◆ **Requirement**: Could you swap "width" for "breadth" in the records from the line containing "Describe the element at coordinates (587, 804)" through the end, both included, and give back only those lines with nothing else changed and the pictures left out?

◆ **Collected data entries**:
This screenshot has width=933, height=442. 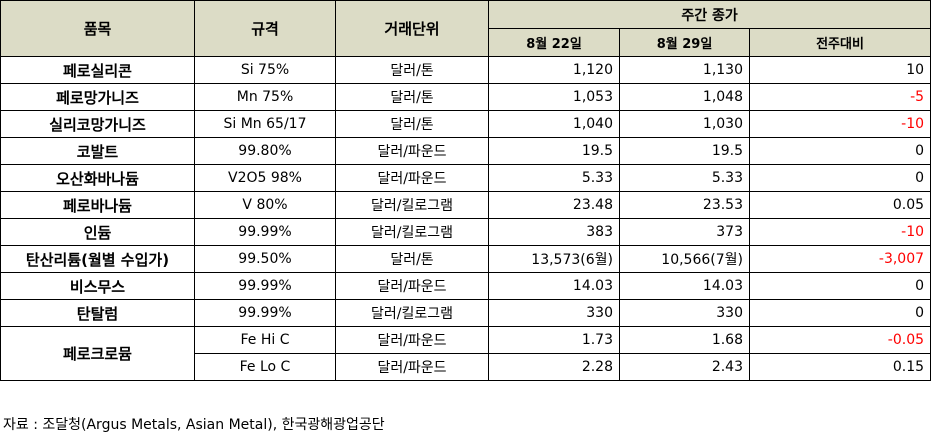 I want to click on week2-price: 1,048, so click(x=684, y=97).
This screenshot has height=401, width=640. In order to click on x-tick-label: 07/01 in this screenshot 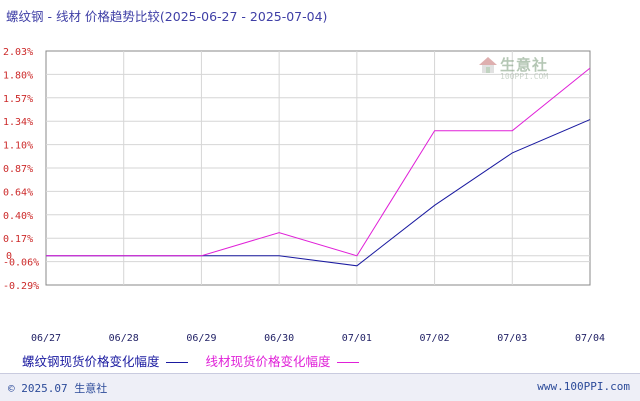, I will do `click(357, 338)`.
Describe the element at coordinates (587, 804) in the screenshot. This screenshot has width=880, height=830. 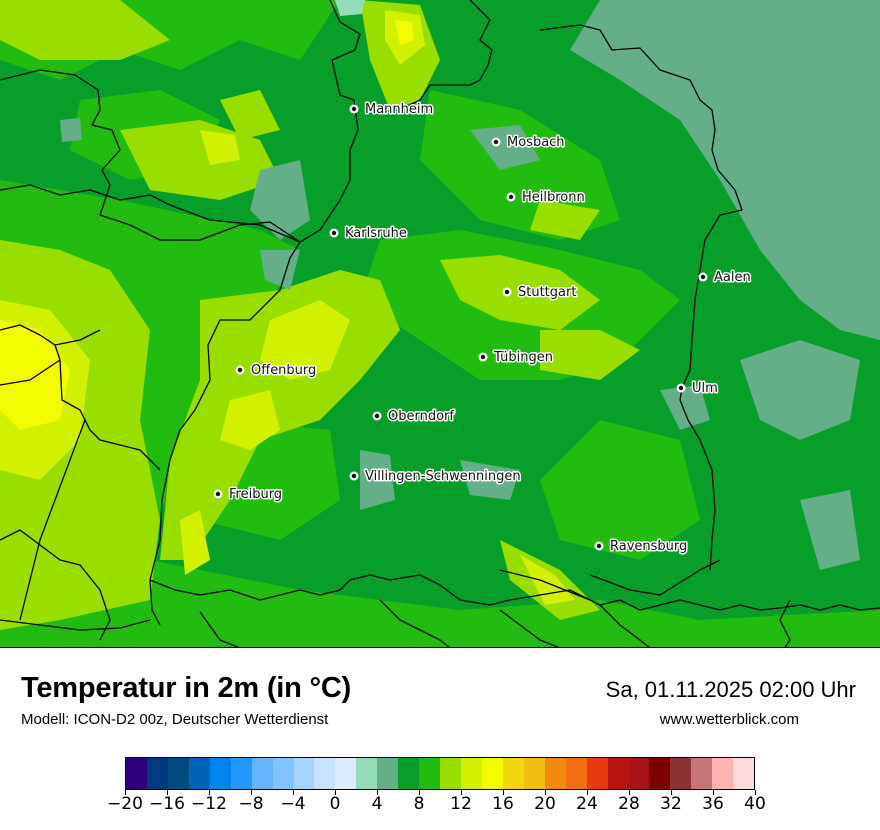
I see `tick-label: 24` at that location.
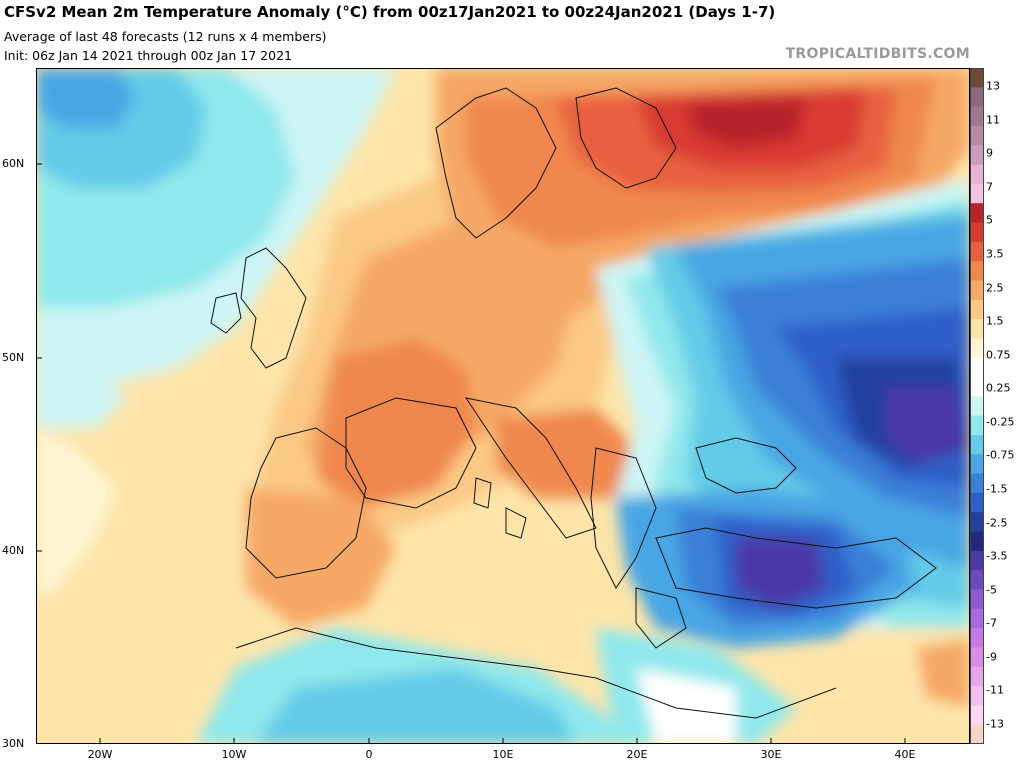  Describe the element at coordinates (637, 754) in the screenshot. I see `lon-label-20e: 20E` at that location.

◆ **Result for this exercise**:
Describe the element at coordinates (587, 804) in the screenshot. This screenshot has breadth=880, height=830. 
I see `tick-label: 24` at that location.
  Describe the element at coordinates (637, 754) in the screenshot. I see `lon-label-20e: 20E` at that location.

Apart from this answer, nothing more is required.